• SOURCE PASSAGE:

------

Justin Bell

Analyzing Return Times III - Replicated

This time we’ll discuss the replicated model for aggregrating search results. We’re going to look at how to:

This is part 3 in a series of posts that analyzes the return times of various randomized algorithms presented in a talk by Rob Pike.

If you have not read the first post, I would encourage you to start there.

  1. Sequential
  2. Concurrent


Last time we analyzed the concurrent method of gathering our results. We ran all our searches at the same time and aggregated the results such that we only had to wait as long as the longest request.

We discussed the CDF of a random variable and how it’s found. Using the CDF of the return time for a GoogleConcurrent call, we compared it against the sequential method. We found it was much faster and could expect over 50% of responses to take less than 0.8 seconds.

Replicated services

With replicated services, we’re creating multiple copies of each service to do the same work. At first glance, it may seem like a waste to duplicate our efforts but, due to the random nature of our services, it can improve our expected return times. The basic idea is that the more copies of the service call we make, the more likely one of them will return relatively early.

------

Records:
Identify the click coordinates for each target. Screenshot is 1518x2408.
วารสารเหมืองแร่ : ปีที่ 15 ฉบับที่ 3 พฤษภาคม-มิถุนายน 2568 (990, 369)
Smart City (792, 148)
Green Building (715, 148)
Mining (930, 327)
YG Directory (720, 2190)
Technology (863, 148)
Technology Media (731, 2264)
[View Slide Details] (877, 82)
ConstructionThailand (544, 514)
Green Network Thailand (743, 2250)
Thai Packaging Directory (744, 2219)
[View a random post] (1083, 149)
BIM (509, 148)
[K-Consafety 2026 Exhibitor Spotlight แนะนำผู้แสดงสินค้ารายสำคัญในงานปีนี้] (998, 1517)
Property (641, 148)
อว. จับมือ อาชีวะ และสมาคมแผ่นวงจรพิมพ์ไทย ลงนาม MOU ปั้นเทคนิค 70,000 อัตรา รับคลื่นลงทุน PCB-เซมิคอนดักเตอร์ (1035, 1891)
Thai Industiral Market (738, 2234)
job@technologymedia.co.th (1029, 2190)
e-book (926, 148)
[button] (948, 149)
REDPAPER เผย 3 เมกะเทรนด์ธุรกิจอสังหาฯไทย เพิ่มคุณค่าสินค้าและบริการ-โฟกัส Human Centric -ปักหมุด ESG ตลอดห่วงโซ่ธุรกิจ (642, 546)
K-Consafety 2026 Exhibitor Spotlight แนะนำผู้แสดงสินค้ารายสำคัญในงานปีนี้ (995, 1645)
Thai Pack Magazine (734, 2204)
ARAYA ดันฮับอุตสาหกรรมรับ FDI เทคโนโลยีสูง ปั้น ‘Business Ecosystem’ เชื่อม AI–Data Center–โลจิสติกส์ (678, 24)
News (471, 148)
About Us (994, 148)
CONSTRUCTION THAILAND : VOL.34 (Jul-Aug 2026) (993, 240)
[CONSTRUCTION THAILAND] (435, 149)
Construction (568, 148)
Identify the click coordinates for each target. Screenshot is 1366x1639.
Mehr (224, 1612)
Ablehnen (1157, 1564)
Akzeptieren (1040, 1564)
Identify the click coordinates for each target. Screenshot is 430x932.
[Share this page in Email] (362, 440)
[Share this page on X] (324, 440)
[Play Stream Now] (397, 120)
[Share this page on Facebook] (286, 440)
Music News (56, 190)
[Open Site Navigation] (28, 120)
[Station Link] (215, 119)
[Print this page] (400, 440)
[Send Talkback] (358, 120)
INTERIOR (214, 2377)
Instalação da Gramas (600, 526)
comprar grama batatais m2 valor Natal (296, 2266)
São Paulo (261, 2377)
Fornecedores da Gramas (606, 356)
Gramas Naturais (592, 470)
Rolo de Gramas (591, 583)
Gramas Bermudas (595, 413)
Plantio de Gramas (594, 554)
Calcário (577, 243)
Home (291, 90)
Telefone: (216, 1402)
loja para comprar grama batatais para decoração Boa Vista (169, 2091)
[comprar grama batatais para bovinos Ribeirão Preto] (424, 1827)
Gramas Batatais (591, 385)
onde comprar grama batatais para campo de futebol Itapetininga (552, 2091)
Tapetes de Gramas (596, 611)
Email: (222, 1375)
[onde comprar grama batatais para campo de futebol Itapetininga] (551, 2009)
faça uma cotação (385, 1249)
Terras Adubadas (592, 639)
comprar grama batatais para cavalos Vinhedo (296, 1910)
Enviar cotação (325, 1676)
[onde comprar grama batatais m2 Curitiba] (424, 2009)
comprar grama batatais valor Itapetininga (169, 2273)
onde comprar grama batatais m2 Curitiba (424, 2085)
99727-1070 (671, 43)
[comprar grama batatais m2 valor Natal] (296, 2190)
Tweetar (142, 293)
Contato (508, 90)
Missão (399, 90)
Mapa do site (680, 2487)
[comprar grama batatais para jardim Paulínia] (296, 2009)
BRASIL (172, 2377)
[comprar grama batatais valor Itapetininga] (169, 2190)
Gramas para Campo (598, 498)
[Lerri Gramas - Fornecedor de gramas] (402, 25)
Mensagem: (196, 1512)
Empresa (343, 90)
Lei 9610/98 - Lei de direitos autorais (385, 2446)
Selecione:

------

• TASK TO COMPLETE:
Carry on the passage about return times for replicated search services, starting right after its final sentence.

• EXPECTED ANSWER:
Getting the first result

We’re going to need a fuction that gets the first result from a set of replicated services.

1func First(query string, replicas ...Search) Result {
2  c := make(chan Result)
3  searchReplica := func(i int) { c <- replicas[i](query) }
4  for i := range replicas {
5    go searchReplica(i)
6  }
7  return <-c

Let’s describe this in more detail.

The elipsis in the function parameters, ...Search, denotes a variadic parameter. It allows us to pass any number of arguments in the parameters. In our case, that’s an indefinite number of search replicas.

  searchReplica := func(i int) { c <- replicas[i](query) }
  for i := range replicas {
    go searchReplica(i)

Above, we define a function, searchReplica, which populates a channel with the results from a replica specified by its index. After that, we loop through all the replicas starting a goroutine for each.

  return <-c

Finally, we return the result that first appears on the channel.

First as a random variable

As opposed to GoogleConcurrent, which aims to find the max wait time, First tries to find the minimum wait time. Modeling this as a random variable \(Z\), we get:

$$ Z = \text{min}(X_1, X_2, X_3) $$

Where \(X_i\) is the time to complete a fakeSearch, which we modeled as a uniformly distributed random variable in the previous posts.

Complementary CDF (cCDF)

Sometimes, it’s useful to evaluate the complement of the CDF - that is, the probability a random variable is larger than a certain value.

Because it’s certain some event must occur, integrating the CDF over the entire sample space always equals one. This allows us to define the complementary CDF (cCDF) as one minus the CDF.

$$ \begin{align} P(Z \leq \infty) & = \int _{-\infty}^{\infty} f_Z(t) dt = 1 \\\ \\\ P(Z > z) & = 1 - \int _{-\infty}^z f_Z(t) dt \end{align} $$

This property will soon come in handy for evaluating the CDF of First.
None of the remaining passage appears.